Work instruction: Every line below that includes the word "Поделиться" needs to be copied.

BEGIN Dataset extract

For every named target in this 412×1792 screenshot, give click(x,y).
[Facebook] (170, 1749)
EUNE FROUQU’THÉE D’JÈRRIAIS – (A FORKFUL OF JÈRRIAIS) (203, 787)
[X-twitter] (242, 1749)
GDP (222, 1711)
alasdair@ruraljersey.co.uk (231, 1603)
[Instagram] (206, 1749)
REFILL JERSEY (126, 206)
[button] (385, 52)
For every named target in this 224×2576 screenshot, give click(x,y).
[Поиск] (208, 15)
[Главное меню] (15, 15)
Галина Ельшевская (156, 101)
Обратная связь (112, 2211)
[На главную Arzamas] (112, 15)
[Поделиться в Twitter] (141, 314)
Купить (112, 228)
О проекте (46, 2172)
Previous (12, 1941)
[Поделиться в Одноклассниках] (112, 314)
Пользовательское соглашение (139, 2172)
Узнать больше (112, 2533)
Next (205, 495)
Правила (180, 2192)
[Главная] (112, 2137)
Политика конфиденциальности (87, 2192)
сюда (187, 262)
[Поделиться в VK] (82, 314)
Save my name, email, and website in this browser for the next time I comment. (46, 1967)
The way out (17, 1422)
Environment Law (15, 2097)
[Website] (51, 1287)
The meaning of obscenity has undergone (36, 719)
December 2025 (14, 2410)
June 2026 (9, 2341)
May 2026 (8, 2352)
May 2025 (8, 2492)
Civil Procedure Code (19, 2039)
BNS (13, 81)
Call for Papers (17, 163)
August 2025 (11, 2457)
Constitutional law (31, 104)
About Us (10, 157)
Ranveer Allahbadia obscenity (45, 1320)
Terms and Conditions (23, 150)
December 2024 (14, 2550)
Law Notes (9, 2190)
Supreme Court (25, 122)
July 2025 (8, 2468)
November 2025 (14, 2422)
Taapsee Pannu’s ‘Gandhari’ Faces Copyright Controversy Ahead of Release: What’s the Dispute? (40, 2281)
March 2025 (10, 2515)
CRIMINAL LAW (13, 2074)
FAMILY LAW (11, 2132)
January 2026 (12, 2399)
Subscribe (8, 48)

END Dataset extract

Written response:
[Поделиться в Twitter] (141, 314)
[Поделиться в Одноклассниках] (112, 314)
[Поделиться в VK] (82, 314)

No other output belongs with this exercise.